======== MATERIAL FOR THE TASK

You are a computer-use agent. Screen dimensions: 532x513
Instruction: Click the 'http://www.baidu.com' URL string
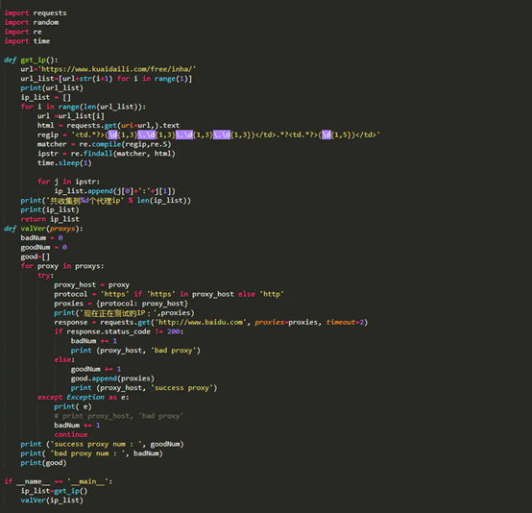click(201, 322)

================
======== MATERIAL FOR THE TASK

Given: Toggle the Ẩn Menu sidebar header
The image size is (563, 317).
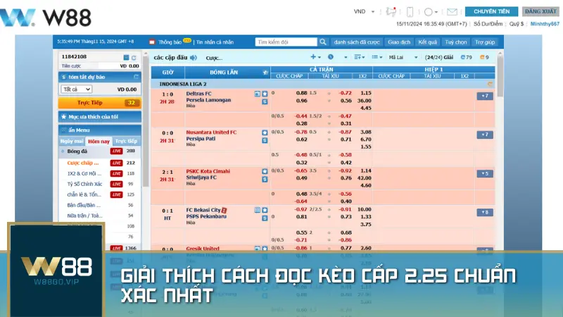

================

### WHAT THE TASK REQUIRES:
Transcribe the items line by line, beginning at the line that contains "You are a computer-use" and stopping after the line that contains "click(201, 322)". Leave the pictures out of your copy.

### OUTPUT FOR THIS TASK:
You are a computer-use agent. Screen dimensions: 532x513
Instruction: Click the 'http://www.baidu.com' URL string
click(201, 322)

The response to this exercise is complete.